Não havendo nenhuma justificativa para a não imunização, para a aplicação da dispensa por justa causa por recusa da vacina contra a Covid-19, seria necessário observar algumas orientações (tais quais no Guia), como a certeza de que este trabalhador tenha tido vasto acesso à informação acerca da importância da vacinação e sobre as consequências jurídicas da recusa.

Caso ainda haja insistência do trabalhador de forma injustificada, este deverá ser afastado do ambiente de trabalho (teletrabalho ou home office), sob pena de colocar em risco a imunização coletiva. Ademais, o empregador poderá aplicar sanções disciplinares (advertência e/ou suspensão), e só por último a penalidade justa causa, com fundamento no artigo 482, letra “h”, combinado com o artigo 158, II parágrafo único, alínea “a”, observando o interesse público, já que o valor a ser tutelado é a proteção da coletividade.

Os Tribunais já vêm se manifestando sobre o tema, em maio de 2021 a Justiça do Trabalho de São Paulo validou a dispensa por justa causa de uma auxiliar de limpeza que se recusou a ser imunizada contra a Covid-19. A decisão foi proferida na 2ª vara do Trabalho de São Caetano do Sul pela juíza Isabela Flaitt[1].

Nesse processo ficou claro que a empresa cumpriu a obrigação de informar seus empregados sobre como se proteger e evitar possíveis transmissões da doença e que não havia recusa justificada da trabalhadora para deixar de tomar o imunizante.

Assim, tanto o pedido de reversão de justa causa, como o pagamento das verbas decorrentes foram julgados totalmente improcedentes.

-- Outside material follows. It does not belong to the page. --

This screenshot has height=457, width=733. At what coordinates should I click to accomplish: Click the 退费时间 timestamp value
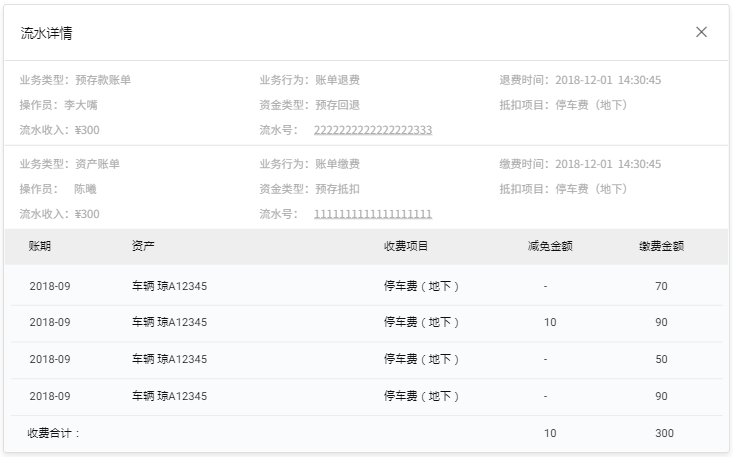click(x=608, y=80)
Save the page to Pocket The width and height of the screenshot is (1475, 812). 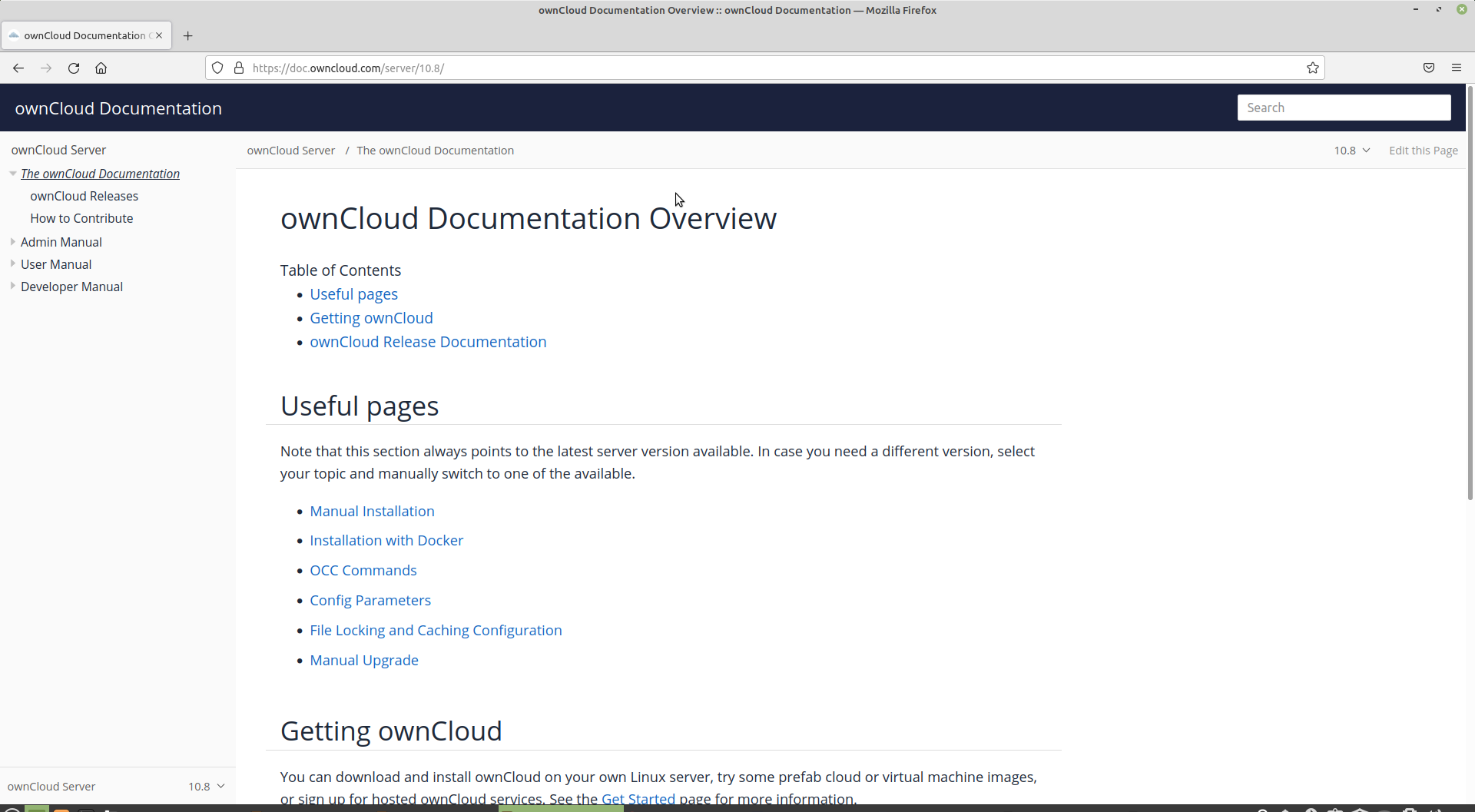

Em tempos de mudança e incertezas, é sempre melhor confiar na precaução e somente aplicar qualquer tipo de penalidade por justa causa por recusa injustificada à vacinação contra a Covid-19 quando todas as outras medidas e orientações forem devidamente tomadas.

O Direito do Trabalho é vivo, e, com certeza, já percebeu que as vacinas são uma das soluções para a saída dessa pandemia que nos assola e muito provavelmente adotará medidas radicais aos trabalhadores que se recusarem a tomar a vacina e às empresas que deixarem de cumprir os protocolos de saúde e segurança do meio ambiente laboral.

[1]     O número do processo foi omitido para preservar a trabalhadora.